■ PROVIDED PASSAGE ■
::::::::

Background Immune-mediated food hypersensitivity affecting the gut is difficult to evaluate, and objective tools to diagnose local gastrointestinal (GI) inflammatory reactions are lacking.
Objectives To determine whether allergic manifestations in adults with a history of food-related GI symptoms could be assessed in feces during symptomatic and non-symptomatic periods, using the surrogate markers, eosinophil cationic protein (ECP), eosinophil protein X (EPX) and myeloperoxidase (MPO).
Methods Thirteen subjects with food hypersensitivity-related GI symptoms, confirmed by a positive double-blind placebo-controlled food challenge (DBPCFC), were subjected to an open kinetic food challenge design for 6 weeks. Symptoms were recorded and scored during the 3-week study period and stool samples were obtained every day. The surrogate markers ECP, EPX and MPO were measured in the supernatants from feces samples.
Results A significant increase in abdominal pain, distension and flatulence was observed during challenge, with a gradual decrease during elimination diet. Both between days and subjects, EPX levels were more frequently increased compared to ECP and MPO. Individuals with a history of a short duration of symptoms had significantly higher mean levels of EPX and MPO than those with a longer duration of symptoms.
Conclusions An overall increase in levels of eosinophil markers, in particular EPX, was observed in feces from patients with food-related GI symptoms. However, rather than being a tool to differentiate symptomatic from non-symptomatic periods, EPX might be used for detecting an ongoing clinical or subclinical chronic inflammation, that may have an impact on the patient's clinical course of GI symptoms.

::::::::

■ THE PROBLEM ■
Rewrite the food hypersensitivity abstract from "Background Immune-mediated food" up to and including "and myeloperoxidase (MPO).", renaming "gut" as "bowel". The lines placed after this sentence come from a different source than the abstract.

■ DATASET EXCERPT ■
::::::::

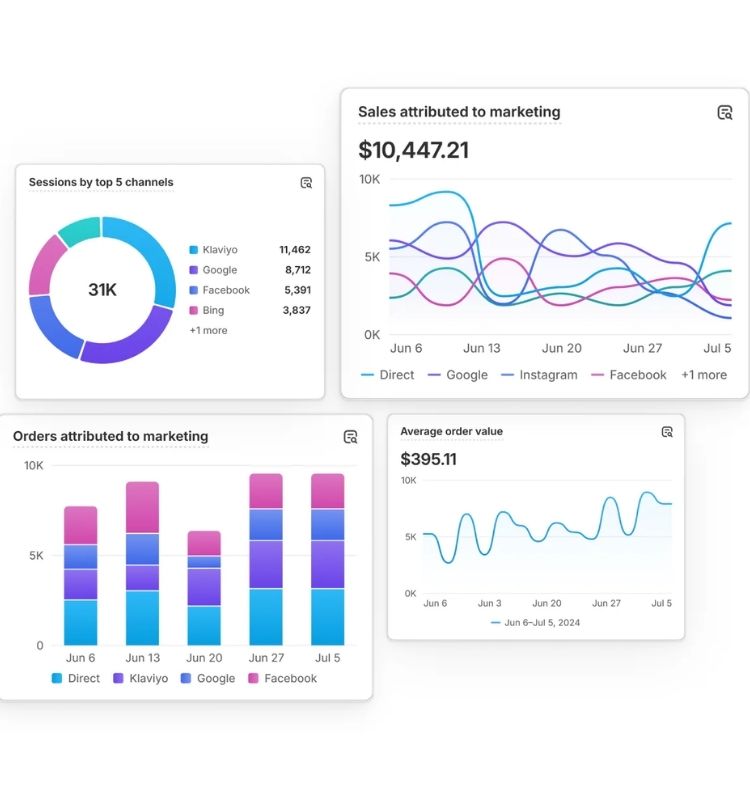Screen dimensions: 750x800
Task: Expand '+1 more' in sales chart legend
Action: (x=704, y=375)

::::::::

■ ANSWER ■
Background Immune-mediated food hypersensitivity affecting the bowel is difficult to evaluate, and objective tools to diagnose local gastrointestinal (GI) inflammatory reactions are lacking.
Objectives To determine whether allergic manifestations in adults with a history of food-related GI symptoms could be assessed in feces during symptomatic and non-symptomatic periods, using the surrogate markers, eosinophil cationic protein (ECP), eosinophil protein X (EPX) and myeloperoxidase (MPO).